* **Excerpted text**
● ● ●

The church has repeatedly affirmed “the identical fundamental right” of Israelis and Palestinians “to have their own homeland in which to live in freedom, dignity and security in harmony with their neighbors.” The compact ought to give impetus to the prompt realization of the territorial integrity of the Palestinian State.
But, acknowledging the improbability of all the Palestinian exiles finding homes in Palestine, the world summit also ought to lay the foundations for the resettlement of others in their host countries or in hospitable third countries. The task will not be finished in September, but it ought to begin.
Is this true or is it misleading? Were they forced out or did they leave voluntarily. Are the people in Gaza originally from what is now Israel? Or from some other place? How are the Arabs/Muslims treated that remained in Israel vs Arabs in other countries?
This is made very clear in the article. They were forced to leave. The people (aka Palestinians) in Gaza, as in the West Bank and the non-occupied areas of the mid-east mentioned in the article did originally come from the territory currently known as Israel and the occupied territories. The treatment of the Israeli Palestinians is irrelevant here: the issue is the treatment of the people in Gaza which is indeed much worse than those in other places in the middle east.
Is this true? There are 1.6 million Arab Muslims living in Israel. Why/How are they there? The author should know this.
From what I understand about 700,000 left voluntarily primarily from other parts of Israel. 350,000 stayed. The people in Gaza are some refugees but were mostly there and Egypt does not want them. They have a border with Egypt. Hamas is the problem. If they recognized Israel and stopped the fighting it would get much better quickly.
No, it actually would not, because of the Zionist “Price Tag” Killers, and the American “Dispensationalists”. PLEASE consider more credible sources than the pro-Zionist, propagandistic American media:
https://www.youtube.com/watch?v=Fo77sTGpngQ&feature=youtu.be
https://www.youtube.com/watch?v=7NMwohMhP10&feature=youtu.be
https://www.doctorswithoutborders.org/article/gaza-avoiding-greater-blood-bath
https://www.theguardian.com/news/2018/may/18/a-suicide-in-gaza?CMP=share_btn_fb
https://blogs.spectator.co.uk/2018/05/the-israeli-rights-allies-are-no-friends-of-jews/
https://www.theguardian.com/commentisfree/2018/may/16/proud-israeli-want-peace-killing-gazans
And, if you really do believe that peace would just come to Israel if the Palestinians were to "recognize Israel as a Jewish State," you need to read THIS--carefully: https://www.theguardian.com/commentisfree/2018/may/20/the-fight-to-define-the-very-essence-of-israel
Thanks for the continued interesting articles on Gaza and the Palestinian situation. It is a good example of America presenting a perspective not generally seen in the general media.
No Drew, the Eastern European/Russian Jews have absolutely zero right to confiscate and settle on the land of the Palestinians. No more right than I have, buttressed by wealthy, well-armed, well-connected supporters, to take over the Jesuit property in Manhattan and send its present occupants packing. Your penultimate paragraph is in need of a heavy infusion of the concept of Justice as it applies to the Palestinian people in the 20th/21st centuries.

● ● ●

* **Directions**
Can you reproduce, word for word, the part of the Gaza discussion above that opens with the words containing "Is this true or" and closes with "in other countries?"?

● ● ●

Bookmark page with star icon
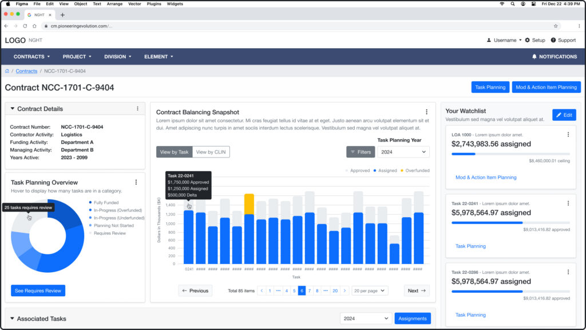586x330 pixels. click(x=555, y=26)
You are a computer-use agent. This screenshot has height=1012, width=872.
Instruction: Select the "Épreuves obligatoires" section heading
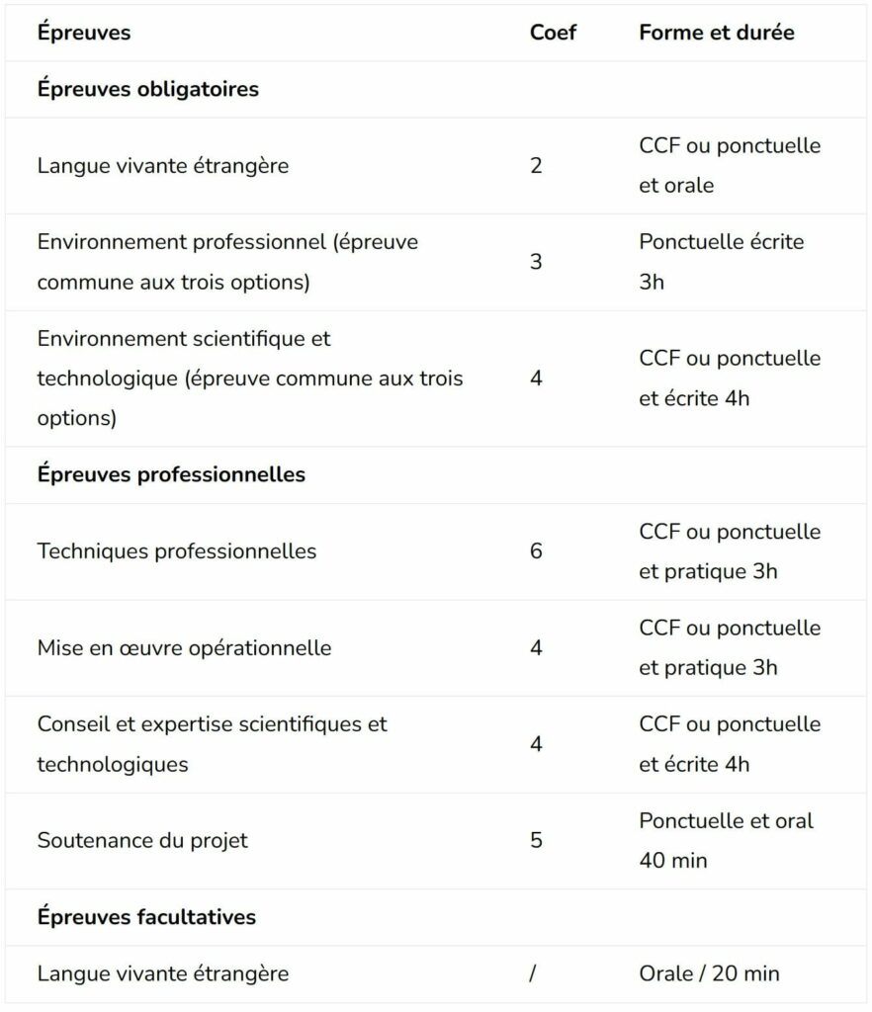pos(148,89)
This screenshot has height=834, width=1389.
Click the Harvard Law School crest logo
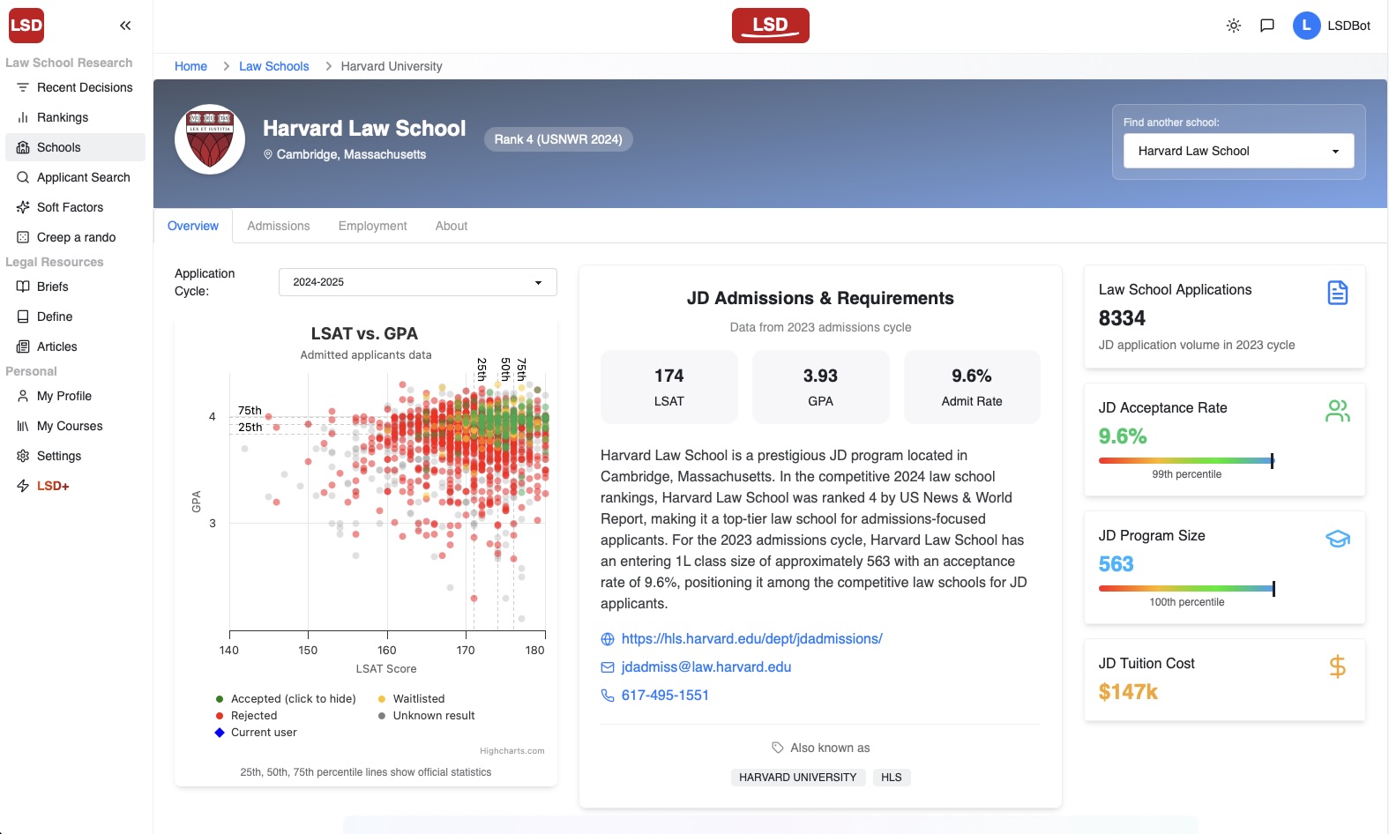[210, 139]
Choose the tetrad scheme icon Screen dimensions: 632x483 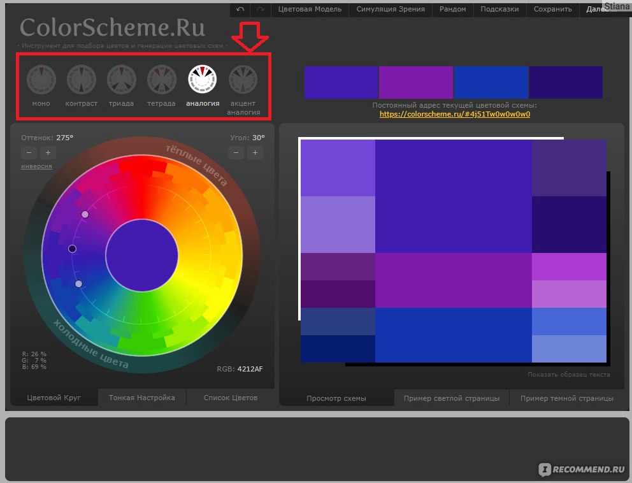coord(162,80)
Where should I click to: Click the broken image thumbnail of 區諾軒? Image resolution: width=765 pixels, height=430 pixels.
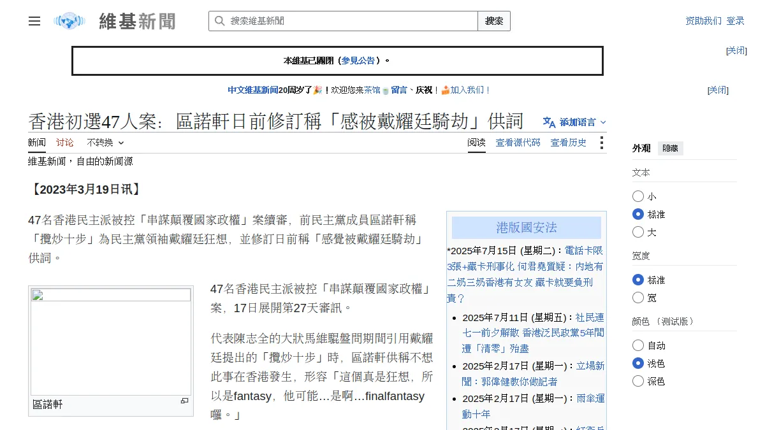[x=111, y=342]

● ● ●

* **Expected output**
Is this true or is it misleading? Were they forced out or did they leave voluntarily. Are the people in Gaza originally from what is now Israel? Or from some other place? How are the Arabs/Muslims treated that remained in Israel vs Arabs in other countries?